Hessler’s piece was as much a snapshot of Cairo’s political and social systems as it was a profile of one man’s place within those systems. He managed to weave a compelling and at times alarming personal narrative of Sayyid Ahmed into a much larger tapestry, without letting that tapestry swallow up Ahmed’s story. Through exploring the astoundingly complex informal economy of waste disposal replete made up of subcontracts all the way down, we see the deficiencies in Egypt’s public sector, the cultural beliefs around the trade in sex drugs, and the religious and political turns of events that influenced the evolution of organic waste disposal; through Ahmed’s relationship with his wife, we see an oppressive patriarchal society at work. Indeed, the scene between Ahmed and the lawyer he consulted demonstrated the inner workings with uncomfortable detail, as the lawyer seeks to ensnare Ahmed by appealing to his masculinity, attacking Wahiba with exceedingly derogatory and violent language, and exuberantly showing Ahmed how he can ruin his wife’s life in a ploy to bring her back. I was particularly struck by how Hessler initially portrays Ahmed as a rather sympathetic, “friendly guy-in-the-street,” but as we continue to read the piece, we begin to see him as a much more complicated character, exposed to and complicit in misogynist ideology in a way that was difficult to read at times. Hessler makes us reassess Ahmed constantly throughout the piece; he was so effective in doing so that by the end of the piece I instinctively began to ask why Hessler would still drink and chat with him. 

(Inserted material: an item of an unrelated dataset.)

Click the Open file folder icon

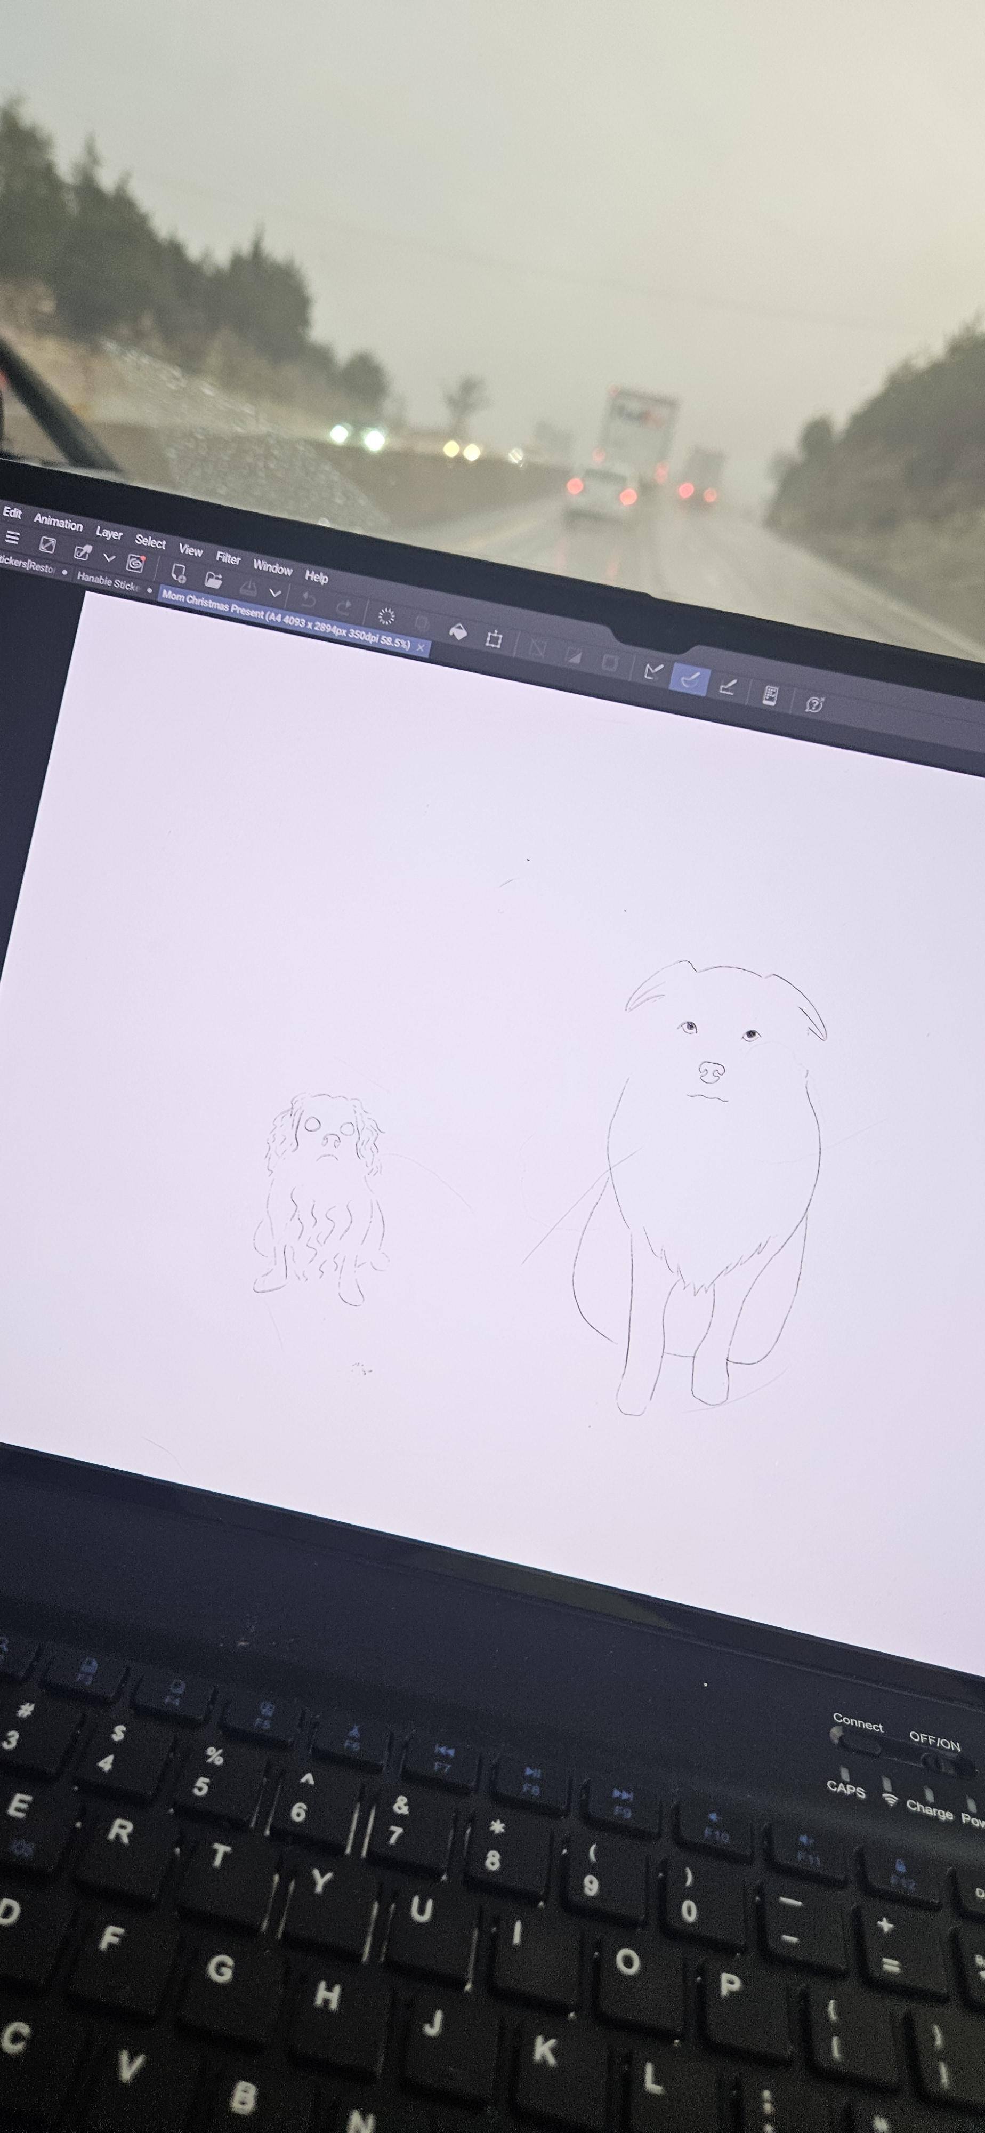click(214, 580)
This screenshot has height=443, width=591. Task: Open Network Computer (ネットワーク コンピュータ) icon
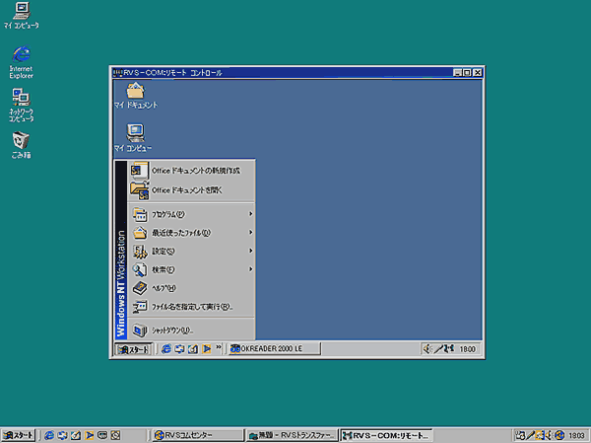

Part of what makes this tapestry so effective is Hessler’s subtle transitions between the local and global, which often come without one noticing but can also serve several purposes at once when conveyed in a more active manner. For example, I thought the transition from his account of the killing of disposal pigs, followed by the sentence “For Sayyid, none of this—the people of the oasis, the wandering pig-raisers, the Exodus-style slaughter carried out by a dying regime—is exotic or unusual,” was effective because it brought us back to Ahmed, gave us a summary of the national political story with flair, and also allowed the reader to adopt a more Ahmed-esque perspective on that national story by describing it in an over-the-top, perhaps almost Orientalist, tone. Finally, the sheer amount of detail that Hessler could stuff into the piece made the whole thing more memorable. Details we glimpse early in the piece come back as kickers later on, like when we learn that zabaleen protested the slaughter of pigs by leaving organic waste uncollected, and then we travel to a lawyer’s office in a building surrounded by said organic waste. The repetition and interpolation makes the profile stick in one’s head.

Hessler used the authority he generated from these narrative techniques to conclude with an argument about Egypt as a whole: Ahmed’s eventual return to his wife parallels Egypt’s tendency to go through a revolution and emerge where it started. This kind of extrapolation in a profile is audacious. Yet Hessler pulls it off, thanks to the months he spent following the garbage man.